Re: Two newbie question about Iceberg

Posted by Ryan Blue <rb...@netflix.com>.
Any ideas on how to fix this? Can we create the HIVE_LOCKS table if it is
missing automatically?

On Wed, Aug 7, 2019 at 7:13 PM Saisai Shao <sa...@gmail.com> wrote:

> Thanks guys for your reply.
>
> I didn't do anything special, I don't even have a configured Hive. I just
> simply put the iceberg (assembly) jar into Spark and start a local Spark
> process. I think the built-in Hive version of Spark is 1.2.1-spark (has a
> slight pom change), and all the configurations related to SparkSQL/Hive are
> default. I guess the reason is like Anton mentioned, I will take a try by
> creating all tables (HIVE_LOCKS) using script. But I think we should fix
> it, this potentially stops user to do a quick start by using local spark.
>
>  think the reason why it works in tests is because we create all tables
>> (including HIVE_LOCKS) using a script
>>
>
> Best regards,
> Saisai
>
> Anton Okolnychyi <ao...@apple.com> 于2019年8月7日周三 下午11:56写道:
>
>> I think the reason why it works in tests is because we create all tables
>> (including HIVE_LOCKS) using a script. I am not sure lock tables are always
>> created in embedded mode.
>>
>> > On 7 Aug 2019, at 16:49, Ryan Blue <rb...@netflix.com> wrote:
>> >
>> > This is the right list. Iceberg is fairly low in the stack, so most
>> questions are probably dev questions.
>> >
>> > I'm surprised that this doesn't work with an embedded metastore because
>> we use an embedded metastore in tests:
>> https://github.com/apache/incubator-iceberg/blob/master/hive/src/test/java/org/apache/iceberg/hive/TestHiveMetastore.java
>> >
>> > But we are also using Hive 1.2.1 and a metastore schema for 3.1.0. I
>> wonder if a newer version of Hive would avoid this problem? What version
>> are you linking with?
>> >
>> > On Tue, Aug 6, 2019 at 8:59 PM Saisai Shao <sa...@gmail.com>
>> wrote:
>> > Hi team,
>> >
>> > I just met some issues when trying Iceberg with quick start guide.

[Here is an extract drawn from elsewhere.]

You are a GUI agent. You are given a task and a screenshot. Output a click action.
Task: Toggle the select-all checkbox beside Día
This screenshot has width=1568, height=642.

Not
>> sure if it is proper to send this to @dev mail list (seems there's no user
>> mail list).
>> >
>> > One issue is that seems current Iceberg cannot run with embedded
>> metastore. It will throw an exception. Is this an on-purpose behavior
>> (force to use remote HMS), or just a bug?
>> >
>> > Caused by: org.apache.hadoop.hive.metastore.api.MetaException: Unable
>> to update transaction database java.sql.SQLSyntaxErrorException: Table/View
>> 'HIVE_LOCKS' does not exist.
>> > at
>> org.apache.derby.impl.jdbc.SQLExceptionFactory.getSQLException(Unknown
>> Source)
>> > at org.apache.derby.impl.jdbc.Util.generateCsSQLException(Unknown
>> Source)
>> > at
>> org.apache.derby.impl.jdbc.TransactionResourceImpl.wrapInSQLException(Unknown
>> Source)
>> >
>> > Followed by this issue, seems like current Iceberg only binds to HMS as
>> catalog, this is fine for production usage. But I'm wondering if we could
>> have a simple catalog like in-memory catalog as Spark, so that it is easy
>> for user to test and play. Is there any concern or plan?
>> >
>> > Best regards,
>> > Saisai
>> >
>> >
>> >
>> >
>> > --
>> > Ryan Blue
>> > Software Engineer
>> > Netflix
>>
>>

-- 
Ryan Blue
Software Engineer
Netflix

Re: Two newbie question about Iceberg

Posted by Saisai Shao <sa...@gmail.com>.
Thanks guys for your reply.

I didn't do anything special, I don't even have a configured Hive. I just
simply put the iceberg (assembly) jar into Spark and start a local Spark
process. I think the built-in Hive version of Spark is 1.2.1-spark (has a
slight pom change), and all the configurations related to SparkSQL/Hive are
default. I guess the reason is like Anton mentioned, I will take a try by
creating all tables (HIVE_LOCKS) using script. But I think we should fix
it, this potentially stops user to do a quick start by using local spark.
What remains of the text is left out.